There is a good deal of emotion wrapped up in buying a home. Determining where we will spend the most intimate as well as memorable moments of our lives is no small decision. And it is no doubt one of the biggest investments most of us will ever make.
Removing emotion is no easy task. But if we make an attempt to screw our heads on as investors and looked at buying home the way we might buy a stock or mutual fund, education is the key — asking what considerations are necessary in order to have a knowledge base before acting.
If you’ve been a renter, you know there are advantages to it as well as freedom. But what about the future, and permanency? The idea of buying goes beyond renting, since you are pouring your money into a single bucket all your own — not someone else’s. Even before that final mortgage payment is made, you will have been living in your investment as physical shelter, which is why buying a home is still considered one of the safest investments around. It’s not just a piece of paper, an account number or a line on a graph.
Look at this as a business proposition first and foremost by scrutinizing the proximity and access to basic services regarding health, supply, security, and transport. That house way up on a hill may make your heart flutter, but if minimum requirements such as electricity and gas systems, lighting, waste collection, and sewer services are a concern, your little slice of heaven can soon turn into a nightmare. It’s also a good idea to inquire about infrastructural projects in the area that have the potential to increase or decrease the value of the property. Can that golf course eventually get sold to developers for more housing? Will those abandoned railroad tracks get used for future transit? Either you or your Realtor can visit the local city planning offices and pose these questions or just take a look at plans for the area.
What about your personal needs? Will local regulations or the governing entity of the neighborhood allow you to build on to the existing structure or renovate the exterior? Speaking of exteriors, building materials are not meant to last forever. Whether the home you are considering is stucco or siding, think about painting and repairs down the road. If most of the interior is carpeted, what kinds of expenses would you be subject to when you replace it all with hardwood?

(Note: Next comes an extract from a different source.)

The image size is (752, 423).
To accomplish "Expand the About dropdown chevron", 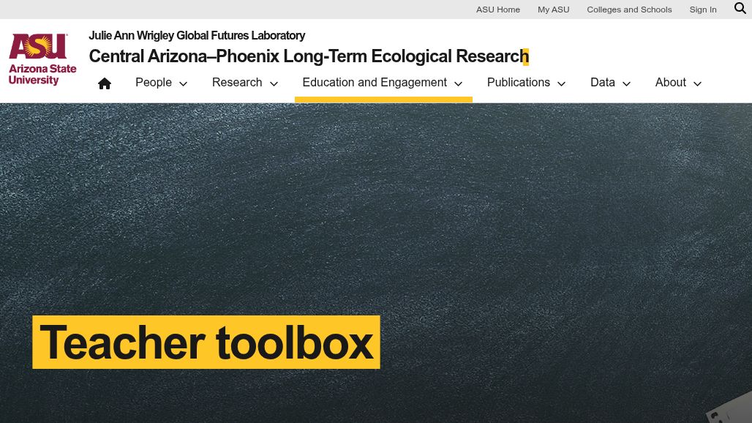I will point(697,84).
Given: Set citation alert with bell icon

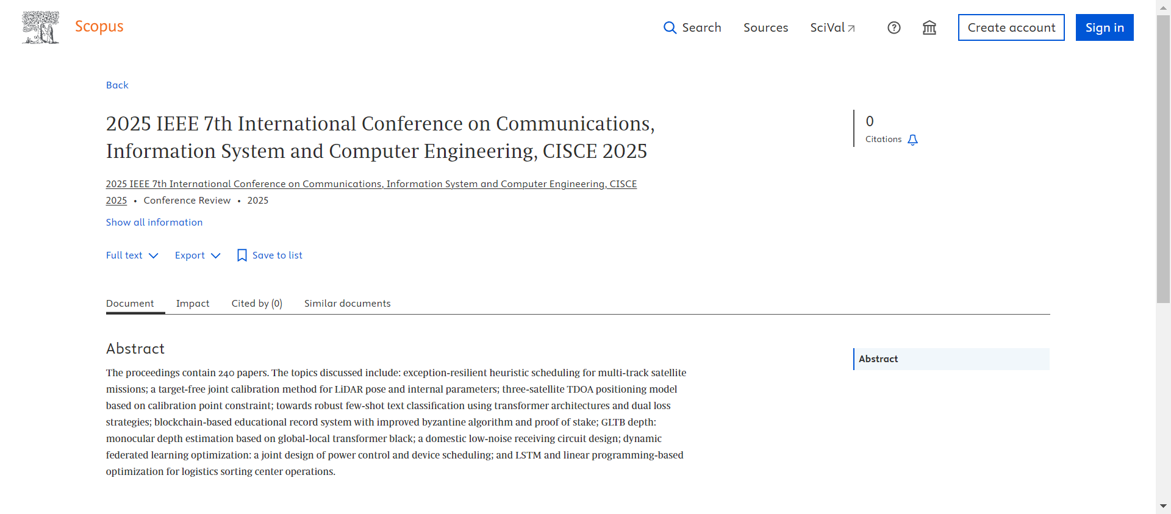Looking at the screenshot, I should pyautogui.click(x=912, y=140).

It’s always recommended that you accompany the individual doing the physical inspection of the house you are considering. Try out the water pressure, check the electric meter and boards, and hold your hand up to the AC vents. If a breaker trips in the middle of the night in a snowstorm, where will you have to traipse to re-set it? This is also when you can educate yourself as to the structural system of the house, including how to access some areas you don’t need on a daily basis. Your home becomes a living, breathing entity when you think of it as a vessel that needs care, maintenance, and an occasional face-lift.
Even though a home can be staged for sale beautifully with furniture and accessories, it’s important to visually remove the temporary fluff and consider whether your own furniture will fit if you don’t intend to buy all new items. A few overstuffed chairs facing a fireplace do not equal a family of four facing a big screen TV over that same fireplace. How much room would be left over for an adequately sized sofa or sectional? And when looking at bedroom space, has the stager used mostly twin beds in secondary bedrooms? Can you turn around in the laundry room when someone opens the door to the garage?
While a home’s listing should give you most of the financial information you’ll need, it may not tell it all. The costs of things like homeowners association fees (if any) should be a concern — how well is the association managed, are there any liens or lawsuits pending against it, how often has the fee gone up and what does it cover? Does the neighborhood have supplemental taxes levied against it for expenses normal property taxes don’t cover, such as lighting and landscape corridors? Some of these extra taxes last up to 25 years from the time a home is built, and not all are write-offs on taxes.
Of course, your knowledge of the market surrounding the house you are considering is key as well. What homes have sold recently, what was included in the price and how long did they take to sell? How does this house compare to any of them, and why might it be worth more or less? It may seem like overreach, but ringing a few doorbells in the surrounding neighborhood and asking a few questions is not a bad idea when you are considering such a large investment.
And lastly, know your rights as a consumer buying real estate, whether you have professional representation or not. Read up about them online or buy a few books so that you are at least armed with a slew of questions. You’ll be glad you did a little prep work, took some of the emotion out of the equation, and looked at this as an important personal business investment.